There was once an opera house in Hawley and Dot was once in a play there.
“The old opera house is gone now, but when I was eight or nine years of age I remember being in a play there where I sat quietly on an old trunk, clothed with a red cape. Then at the end of the play the lead male actor died, and I thought he really did. But, when he got up, I thought it was a miracle. I was very young.”
When her mother passed in 1910, Dot was very young. She was the only child from her father and mother’s short time together. After her dad remarried, Dot gained two step-brothers and sisters.
Her father, who practiced medicine for 50 years and died in 1950.
Dot married her first husband, Charles Costello in 1939 in the Hawley Catholic Church (Queen of Peace). Father Gagnon performed the ceremony.
Charles spent two years in the United States Navy in World War II and when he returned home the couple brought a country inn (Cos-Mid Inn) where they held square dances and served food until 1972. The couple had three children, Beth (whom she lives with), Tim and Dan. Charles passed in 1972.
Her second husband, Otto Beuttenmueller was born in Germany. The couple were together for a decade or so and Otto passed in 1994. They traveled to Europe on several occasions, she added.
Dot lived in Matamoras for three years before coming to stay with her daughter and their family.
When asked how she managed to live to 100 years old, Dot replied “Keeping busy.

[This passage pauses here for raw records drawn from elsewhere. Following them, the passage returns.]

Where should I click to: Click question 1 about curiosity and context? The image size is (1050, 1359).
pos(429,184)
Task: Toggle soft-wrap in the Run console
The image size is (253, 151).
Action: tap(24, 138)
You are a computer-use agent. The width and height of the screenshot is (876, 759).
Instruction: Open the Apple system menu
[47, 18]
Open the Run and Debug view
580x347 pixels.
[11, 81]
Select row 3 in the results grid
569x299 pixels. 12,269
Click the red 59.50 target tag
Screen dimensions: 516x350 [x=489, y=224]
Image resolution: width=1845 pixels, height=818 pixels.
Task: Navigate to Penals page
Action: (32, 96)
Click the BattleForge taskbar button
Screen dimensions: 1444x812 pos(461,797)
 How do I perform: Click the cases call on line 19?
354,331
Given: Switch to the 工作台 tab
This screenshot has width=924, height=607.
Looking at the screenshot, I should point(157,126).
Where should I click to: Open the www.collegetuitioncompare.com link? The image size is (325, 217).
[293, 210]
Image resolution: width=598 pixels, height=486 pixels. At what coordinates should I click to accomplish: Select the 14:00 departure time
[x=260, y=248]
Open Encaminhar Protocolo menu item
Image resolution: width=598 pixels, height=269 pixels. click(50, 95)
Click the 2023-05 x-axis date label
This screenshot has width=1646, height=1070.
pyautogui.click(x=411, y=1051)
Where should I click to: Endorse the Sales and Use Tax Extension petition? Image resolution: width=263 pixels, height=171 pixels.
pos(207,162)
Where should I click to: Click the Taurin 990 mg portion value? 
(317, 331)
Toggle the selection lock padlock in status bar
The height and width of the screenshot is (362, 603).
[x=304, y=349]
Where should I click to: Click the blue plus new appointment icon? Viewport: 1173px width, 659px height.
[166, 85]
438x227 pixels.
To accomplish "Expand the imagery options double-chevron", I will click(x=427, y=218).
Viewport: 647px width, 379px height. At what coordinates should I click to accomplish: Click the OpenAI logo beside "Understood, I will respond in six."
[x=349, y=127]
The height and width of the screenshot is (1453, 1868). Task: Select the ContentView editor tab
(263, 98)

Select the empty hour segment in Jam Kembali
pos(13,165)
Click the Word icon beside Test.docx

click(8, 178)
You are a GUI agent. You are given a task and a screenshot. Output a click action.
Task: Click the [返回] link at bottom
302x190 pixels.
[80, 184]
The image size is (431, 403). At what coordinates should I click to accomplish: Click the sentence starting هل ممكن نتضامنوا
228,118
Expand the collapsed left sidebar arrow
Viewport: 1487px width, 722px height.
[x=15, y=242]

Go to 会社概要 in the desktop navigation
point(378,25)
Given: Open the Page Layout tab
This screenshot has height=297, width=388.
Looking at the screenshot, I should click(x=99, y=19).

I never sit down.”
And when one listens to the life she led, learning, working, loving and living, one would understand what she means.
Her eyes light up when she speaks of her life experiences and is thankful for all she had seen, done and acquired.
She has worked as a clerk with Western Union Cable Dept. in the uptown theatrical portion of New York City, and is a accomplished harpist. She has six grandchildren and six great-grandchildren. All college graduates, she proudly announced.
One grandson, Dr. Andrew Costello, a West Point graduate, is currently serving in Iraq. Another grandson, Douglass Costello, is returning home from Afghanistan.
Except for a couple minor aches and pains, and a pace maker, Dot in is very good health, in her body and her mind.
She had lots to remember on the weekend of August 16 and 17, when her daughter and family held a celebration honoring her.
Her last remaining brother, Dr. George Voigt was scheduled to fly in from California to see her. They had not seen each other in many years.
“I am so excited to see him,” she says.
On August 16, a family dinner was held at the LeGorille Restaurant with more celebration held Saturday and Sunday with over 60 guests present.
While preparing to leave, a simple gesture was offered to her of “may you live another 100 more.” Dot laughed and said “Oh no.”